Restaurante não responde por acusação de cliente

 5ª Turma do TRT da 12ª Região (SC) negou indenização por danos morais a um garçom que se sentiu humilhado após uma cliente o questionar insistentemente sobre um celular perdido. Uma cliente acusou o garçom de furto, mas encontrou o aparelho 15 minutos depois no banheiro. O trabalhador processou o restaurante, alegando constrangimento e falta de “amparo da chefia”. Tanto a 1ª instância quanto o TRT-12 julgaram a ação improcedente. O relator, Des. Marcos Vinicio Zanchetta, destacou: 1. Ato de Terceiro: O empregador não pode ser responsabilizado por atos exclusivos da clientela, pois não houve conduta ilícita da empresa. 2. Falta de Provas: O garçom também alegou assédio moral por tratamento grosseiro da chefia, mas o tribunal considerou que não havia “prova robusta” disso. 3. Definição de Assédio: O assédio moral exige uma conduta repetitiva e prolongada por parte do empregador, o que não foi comprovado.

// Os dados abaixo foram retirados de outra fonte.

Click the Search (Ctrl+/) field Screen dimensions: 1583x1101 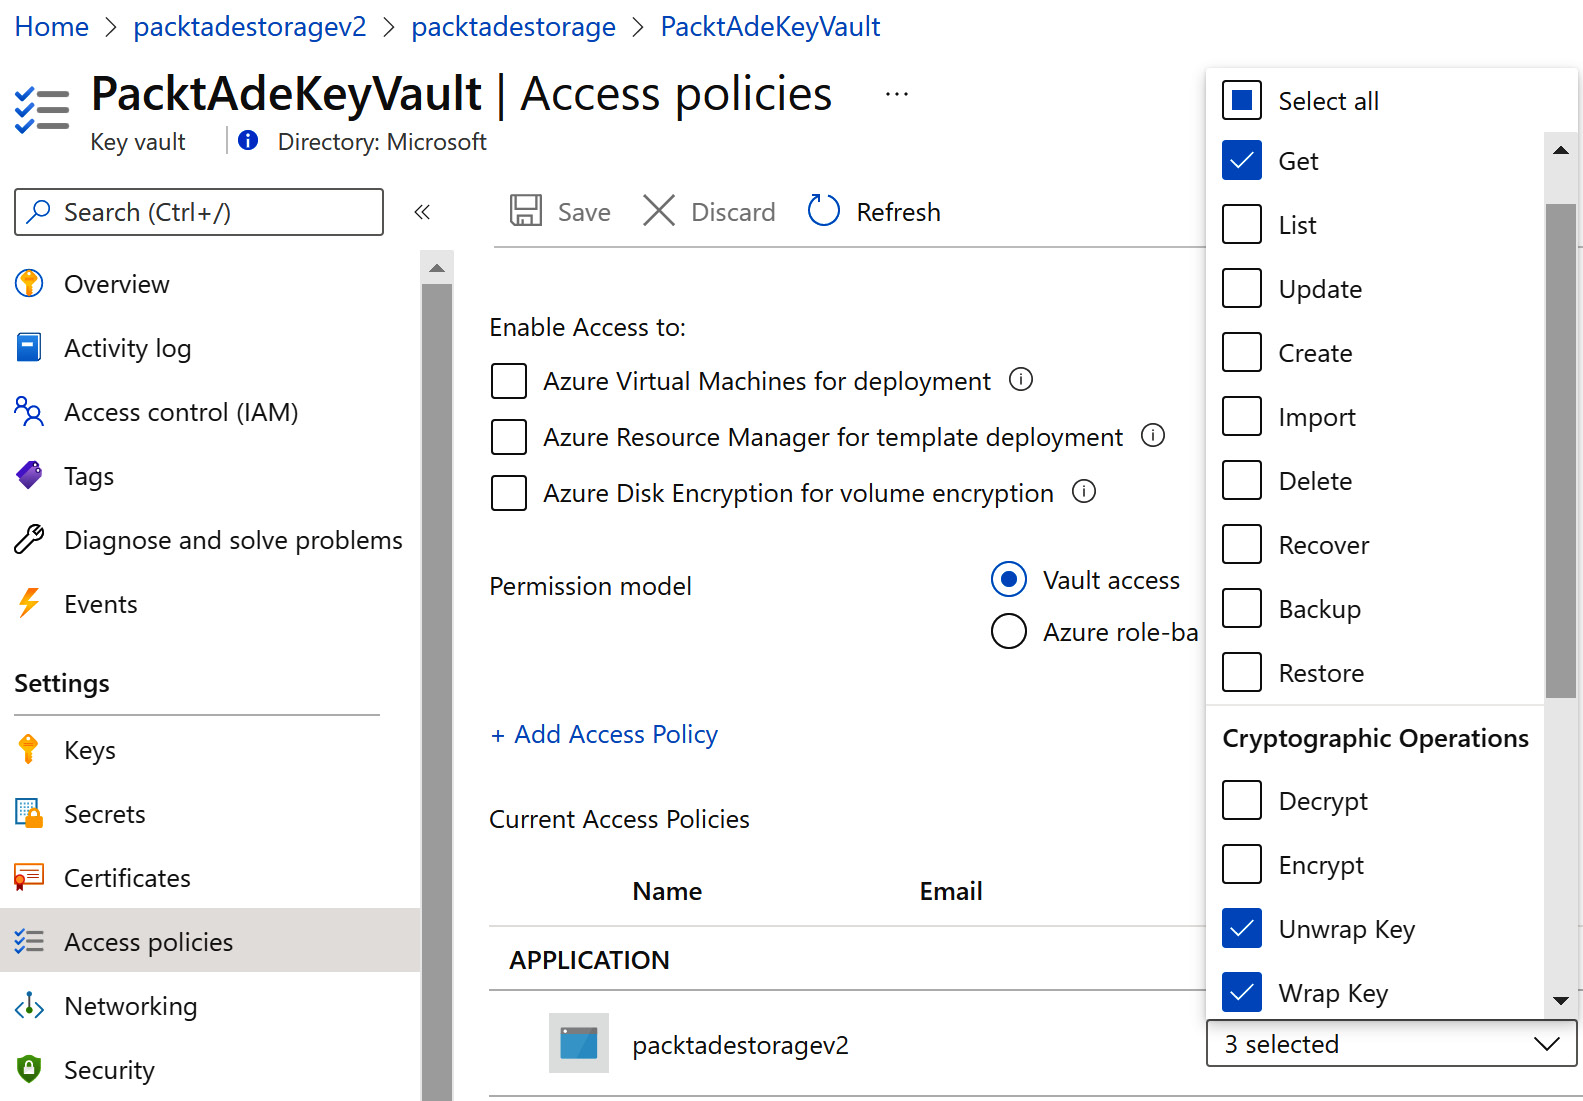pos(200,212)
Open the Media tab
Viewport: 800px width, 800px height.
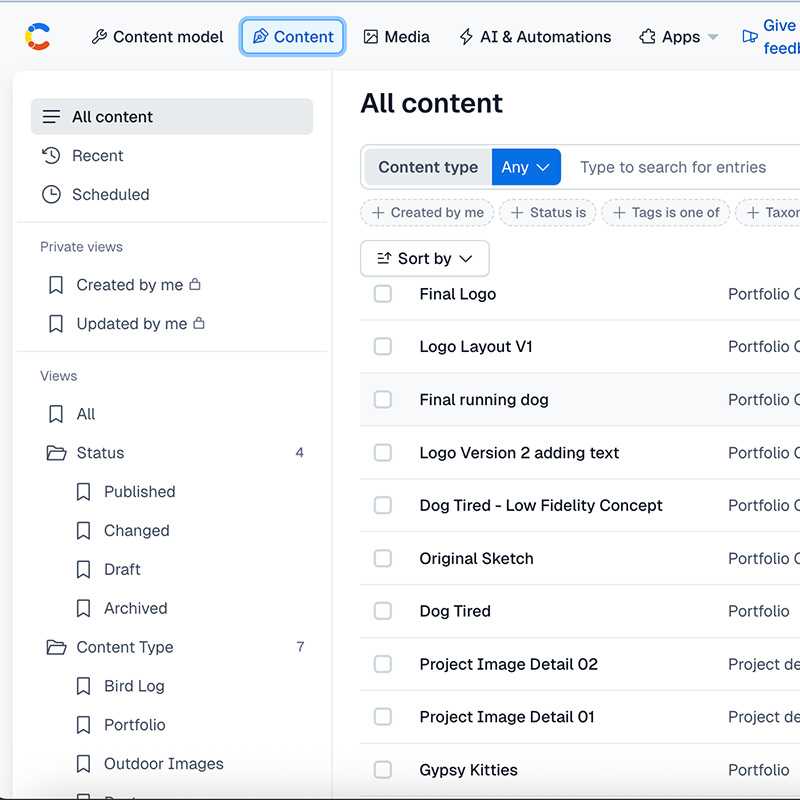(398, 36)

Meta é condenada a pagar R$10 mil por golpe

A Justiça de Mirassol (SP) condenou o Facebook (Meta) a pagar R$ 10 mil por danos morais a uma advogada que teve sua identidade usada no chamado “golpe do falso advogado” no WhatsApp. Criminosos criaram um perfil com nome e foto da profissional para pedir dinheiro a clientes. Após descobrir a fraude, a advogada denunciou a conta e solicitou sua remoção. Na decisão, a Justiça entendeu que o golpe foi cometido por terceiros, mas apontou falha da plataforma em agir com rapidez para excluir o perfil falso, mesmo após a denúncia. Além da indenização, a empresa também foi obrigada a remover definitivamente a conta, sob pena de multa.